Она отпустила его шею и положила едва теплые ладони на щеки, провела пальцами по носу, скулам.
— Знаю, — улыбнулась она. — Но ты ничего не понял. Ты думал, я прокляла тебя, поменявшись с тобой местами. Бросила тебя, предала. Ты думал, я всех-всех прокляла колесом судьбы. Ты думал, я всех ненавидела и мучила. Ты думал, я делала это назло.
Он смотрел ей в глаза и крепко сжимал губы. Все в нем бушевало бурей и готово было высвободиться в любое мгновение. Останавливали только блестящие от слез глаза и горькая улыбка.
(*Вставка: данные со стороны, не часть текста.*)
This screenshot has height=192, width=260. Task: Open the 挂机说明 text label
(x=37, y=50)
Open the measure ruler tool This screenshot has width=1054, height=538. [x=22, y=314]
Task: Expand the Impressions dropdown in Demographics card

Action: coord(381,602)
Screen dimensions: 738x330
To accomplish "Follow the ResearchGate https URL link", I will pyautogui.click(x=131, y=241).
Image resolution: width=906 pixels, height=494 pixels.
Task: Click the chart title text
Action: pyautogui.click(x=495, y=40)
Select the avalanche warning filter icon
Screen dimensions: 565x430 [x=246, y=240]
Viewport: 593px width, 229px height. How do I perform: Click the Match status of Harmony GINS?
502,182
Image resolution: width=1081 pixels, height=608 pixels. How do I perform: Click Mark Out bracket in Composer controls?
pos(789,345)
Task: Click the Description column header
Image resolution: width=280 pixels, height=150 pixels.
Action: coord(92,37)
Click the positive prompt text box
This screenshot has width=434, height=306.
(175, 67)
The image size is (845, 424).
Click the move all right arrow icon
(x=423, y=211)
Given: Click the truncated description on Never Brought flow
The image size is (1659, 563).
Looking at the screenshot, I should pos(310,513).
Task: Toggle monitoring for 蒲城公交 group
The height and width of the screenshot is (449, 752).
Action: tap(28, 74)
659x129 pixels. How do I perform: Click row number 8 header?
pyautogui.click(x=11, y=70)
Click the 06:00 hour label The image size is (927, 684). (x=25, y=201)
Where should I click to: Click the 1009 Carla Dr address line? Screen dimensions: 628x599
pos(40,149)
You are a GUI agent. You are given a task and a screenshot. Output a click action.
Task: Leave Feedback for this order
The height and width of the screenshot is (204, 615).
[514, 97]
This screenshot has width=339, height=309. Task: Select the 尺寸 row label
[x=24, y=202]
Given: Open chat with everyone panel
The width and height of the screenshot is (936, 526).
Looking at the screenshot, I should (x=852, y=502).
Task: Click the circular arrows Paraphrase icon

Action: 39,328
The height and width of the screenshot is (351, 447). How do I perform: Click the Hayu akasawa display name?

— Я просто разделила с вами свое проклятие. Я поделилась своей болью и отчаянием, своим одиночеством, своей пустотой. Ты никогда не поймешь истинного бессмертия в вечности. Тебе не дано его познать, — она покачала головой, и слезы закапали на его лицо. Растеклись к волосам, вискам, ушам. — Мой круг бесконечен, вечен.
Он не понимал. Пытался, но совсем не мог.
— Ты есть все сущее, — задумчиво протянул он и, подняв руки, аккуратно вытер ее слезы, смахнув со щек. — Мы тебе на что?
— Познать все сущее, — отозвалась она, прижимаясь щекой к его ладони.
— От неба до земли, — вздохнул он. — От края до края.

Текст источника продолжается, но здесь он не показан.